Optie 3: Controleren via de Chrome-ontwikkelaarstools
- Open de Google Chrome-browser in de incognitomodus. Zet in de Chrome-ontwikkelaarstools de emulator voor mobiel aan.
- Geef op google.com een zoekopdracht op die een AMP-pagina voor uw site retourneert en klik op een zoekresultaat voor uw AMP-pagina. Deze moet worden weergegeven via de Google AMP Cache en in de AMP-viewer van Google Zoeken.
- Opmerking: Als uw pagina nog niet beschikbaar is via de zoekresultaten van Google, kunt u toch testen of sessie-unificatie werkt. Gebruik de AMP-testtool om een voorbeeld van de zoekresultaten te bekijken en volg de hieronder beschreven stappen. Dit werkt alleen als Google de pagina kan indexeren.
- Zoek het netwerkverzoek van Google Analytics voor de AMP-paginaweergave. Ga naar het tabblad Netwerk in de Chrome-ontwikkelaarstools en geef collect op in het veld Filter.
- Zoek en selecteer het netwerkverzoek dat naar
www.google-analytics.com
is gestuurd. Zoek de client-ID op het tabblad Koppen voor het verzoek door naar Parameters voor querytekenreeks te scrollen. Let op de parameter cid. - Als de AMP-viewer de AMP-pagina toont, moet de
cid
-indeling een base64-tekenreeks van 64 tekens lang zijn: - Klik op Wissen om de netwerkverzoeken te wissen.

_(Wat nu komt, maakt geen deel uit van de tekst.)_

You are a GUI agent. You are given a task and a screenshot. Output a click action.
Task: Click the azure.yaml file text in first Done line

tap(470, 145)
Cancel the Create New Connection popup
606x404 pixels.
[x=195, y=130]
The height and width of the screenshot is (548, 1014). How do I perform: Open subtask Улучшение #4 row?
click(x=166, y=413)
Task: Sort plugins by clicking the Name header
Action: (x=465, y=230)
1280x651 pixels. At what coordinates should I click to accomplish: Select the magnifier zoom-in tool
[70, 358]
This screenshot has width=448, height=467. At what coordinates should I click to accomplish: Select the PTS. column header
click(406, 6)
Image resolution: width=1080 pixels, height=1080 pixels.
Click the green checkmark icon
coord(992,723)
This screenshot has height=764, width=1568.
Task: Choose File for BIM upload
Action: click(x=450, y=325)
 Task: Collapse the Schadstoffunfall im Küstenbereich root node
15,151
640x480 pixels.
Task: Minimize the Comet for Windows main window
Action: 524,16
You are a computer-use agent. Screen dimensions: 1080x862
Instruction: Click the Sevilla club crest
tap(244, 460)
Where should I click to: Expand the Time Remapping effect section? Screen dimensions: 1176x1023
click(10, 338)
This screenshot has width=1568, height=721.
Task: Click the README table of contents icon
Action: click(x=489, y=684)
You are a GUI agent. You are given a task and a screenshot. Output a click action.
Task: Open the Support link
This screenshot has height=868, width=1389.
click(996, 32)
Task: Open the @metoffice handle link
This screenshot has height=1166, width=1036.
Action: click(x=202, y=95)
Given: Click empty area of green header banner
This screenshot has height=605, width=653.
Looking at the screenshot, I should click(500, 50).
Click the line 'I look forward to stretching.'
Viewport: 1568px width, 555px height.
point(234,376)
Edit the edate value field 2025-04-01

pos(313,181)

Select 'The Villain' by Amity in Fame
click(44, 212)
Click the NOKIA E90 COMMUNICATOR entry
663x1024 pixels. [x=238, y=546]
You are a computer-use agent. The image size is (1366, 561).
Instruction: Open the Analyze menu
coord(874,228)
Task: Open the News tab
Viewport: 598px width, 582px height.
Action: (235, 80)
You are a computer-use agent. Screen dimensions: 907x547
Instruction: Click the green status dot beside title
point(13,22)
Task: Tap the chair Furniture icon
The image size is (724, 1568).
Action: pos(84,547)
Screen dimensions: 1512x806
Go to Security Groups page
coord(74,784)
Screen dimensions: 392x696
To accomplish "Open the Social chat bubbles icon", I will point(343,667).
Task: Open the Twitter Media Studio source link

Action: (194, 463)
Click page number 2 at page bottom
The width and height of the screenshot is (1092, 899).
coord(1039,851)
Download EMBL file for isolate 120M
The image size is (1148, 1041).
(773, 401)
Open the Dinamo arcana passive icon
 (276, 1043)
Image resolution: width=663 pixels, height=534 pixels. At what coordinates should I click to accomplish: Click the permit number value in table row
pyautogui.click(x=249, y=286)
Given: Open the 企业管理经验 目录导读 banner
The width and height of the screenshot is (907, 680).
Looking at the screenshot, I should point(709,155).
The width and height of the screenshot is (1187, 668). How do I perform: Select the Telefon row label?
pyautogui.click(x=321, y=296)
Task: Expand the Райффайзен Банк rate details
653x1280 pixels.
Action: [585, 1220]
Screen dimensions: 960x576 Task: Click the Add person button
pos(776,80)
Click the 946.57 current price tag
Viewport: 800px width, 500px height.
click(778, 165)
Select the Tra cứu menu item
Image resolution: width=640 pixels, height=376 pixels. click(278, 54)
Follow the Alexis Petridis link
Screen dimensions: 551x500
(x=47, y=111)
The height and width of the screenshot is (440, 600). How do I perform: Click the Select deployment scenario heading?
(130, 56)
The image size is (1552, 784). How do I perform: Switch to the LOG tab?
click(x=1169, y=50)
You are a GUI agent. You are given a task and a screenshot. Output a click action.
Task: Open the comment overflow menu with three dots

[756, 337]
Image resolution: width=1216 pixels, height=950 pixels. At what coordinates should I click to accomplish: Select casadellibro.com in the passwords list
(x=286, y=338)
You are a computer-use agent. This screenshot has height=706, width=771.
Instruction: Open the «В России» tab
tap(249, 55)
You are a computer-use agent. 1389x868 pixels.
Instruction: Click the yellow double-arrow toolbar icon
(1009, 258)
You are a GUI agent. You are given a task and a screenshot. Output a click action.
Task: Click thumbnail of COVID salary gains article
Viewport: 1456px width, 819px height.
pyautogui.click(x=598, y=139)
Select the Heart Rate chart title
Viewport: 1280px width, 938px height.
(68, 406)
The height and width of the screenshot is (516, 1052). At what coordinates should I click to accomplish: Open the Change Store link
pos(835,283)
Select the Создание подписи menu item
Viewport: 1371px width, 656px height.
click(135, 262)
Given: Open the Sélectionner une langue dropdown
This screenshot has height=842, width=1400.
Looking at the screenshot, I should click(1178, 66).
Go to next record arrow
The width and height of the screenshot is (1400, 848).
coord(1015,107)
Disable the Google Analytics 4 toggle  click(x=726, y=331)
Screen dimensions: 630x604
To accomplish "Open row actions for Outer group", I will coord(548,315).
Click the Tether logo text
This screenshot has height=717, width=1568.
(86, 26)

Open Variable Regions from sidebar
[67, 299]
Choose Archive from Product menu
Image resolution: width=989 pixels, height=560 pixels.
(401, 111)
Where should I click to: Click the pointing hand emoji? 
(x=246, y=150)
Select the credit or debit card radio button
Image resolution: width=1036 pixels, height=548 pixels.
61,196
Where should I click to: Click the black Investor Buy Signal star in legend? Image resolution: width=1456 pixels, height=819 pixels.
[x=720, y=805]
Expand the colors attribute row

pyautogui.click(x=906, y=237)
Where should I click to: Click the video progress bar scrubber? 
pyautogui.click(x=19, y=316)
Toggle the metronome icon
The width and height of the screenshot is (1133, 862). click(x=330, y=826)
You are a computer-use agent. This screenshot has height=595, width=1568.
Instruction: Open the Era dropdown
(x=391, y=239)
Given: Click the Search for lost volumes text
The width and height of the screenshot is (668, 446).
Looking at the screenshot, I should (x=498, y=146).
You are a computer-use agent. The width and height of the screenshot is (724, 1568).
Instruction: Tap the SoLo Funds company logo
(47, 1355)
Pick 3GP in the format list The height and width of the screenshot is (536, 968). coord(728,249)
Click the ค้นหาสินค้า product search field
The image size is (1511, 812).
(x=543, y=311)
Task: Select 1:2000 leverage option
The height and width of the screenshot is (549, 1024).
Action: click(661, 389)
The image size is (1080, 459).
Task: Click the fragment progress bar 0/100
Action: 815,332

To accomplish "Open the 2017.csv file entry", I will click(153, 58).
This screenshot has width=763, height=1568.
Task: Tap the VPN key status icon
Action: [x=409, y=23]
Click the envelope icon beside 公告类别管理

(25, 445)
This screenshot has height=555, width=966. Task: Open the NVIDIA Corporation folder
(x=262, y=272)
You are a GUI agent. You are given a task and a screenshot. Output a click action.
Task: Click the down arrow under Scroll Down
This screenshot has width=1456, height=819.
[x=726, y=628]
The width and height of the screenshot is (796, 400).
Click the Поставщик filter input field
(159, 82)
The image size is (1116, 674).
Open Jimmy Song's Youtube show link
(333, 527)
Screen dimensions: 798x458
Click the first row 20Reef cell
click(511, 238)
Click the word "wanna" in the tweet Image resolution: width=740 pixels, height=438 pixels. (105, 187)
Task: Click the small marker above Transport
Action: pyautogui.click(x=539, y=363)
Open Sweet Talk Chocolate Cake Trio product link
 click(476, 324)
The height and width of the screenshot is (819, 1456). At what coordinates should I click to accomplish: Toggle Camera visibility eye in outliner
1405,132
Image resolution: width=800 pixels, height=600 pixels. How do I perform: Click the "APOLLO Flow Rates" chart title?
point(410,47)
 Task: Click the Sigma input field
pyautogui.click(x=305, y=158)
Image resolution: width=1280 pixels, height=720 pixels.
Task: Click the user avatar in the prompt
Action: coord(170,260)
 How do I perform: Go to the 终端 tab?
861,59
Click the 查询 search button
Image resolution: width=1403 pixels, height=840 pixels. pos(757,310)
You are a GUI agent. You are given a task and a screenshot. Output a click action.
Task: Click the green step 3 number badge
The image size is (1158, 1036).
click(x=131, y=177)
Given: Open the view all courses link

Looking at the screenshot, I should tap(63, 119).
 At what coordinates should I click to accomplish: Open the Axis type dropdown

- Als u wilt controleren of u uw niet-AMP-pagina's heeft aangemeld, gaat u naar een niet-AMP-pagina en kijkt u of de parameter cid hetzelfde blijft. Hiervoor klikt u op een willekeurige link op uw AMP-pagina die naar een niet-AMP-pagina leidt die wordt weergegeven vanuit uw domein. Filter opnieuw op de tekenreeks collect om de client-ID te vinden. Selecteer een netwerkverzoek dat naar
www.google-analytics.com
is gestuurd. Check of de waarde van de cid-query-parameter overeenkomt met de waarde die u in stap 5 heeft genoteerd.
Beperkingen
- Sessie-unificatie via AMP Linker vindt niet plaats als een nieuwe gebruiker de AMP-pagina sluit zonder naar de volgende pagina te gaan, omdat de sessie-unificatie werkt via toegevoegde AMP-client-ID's.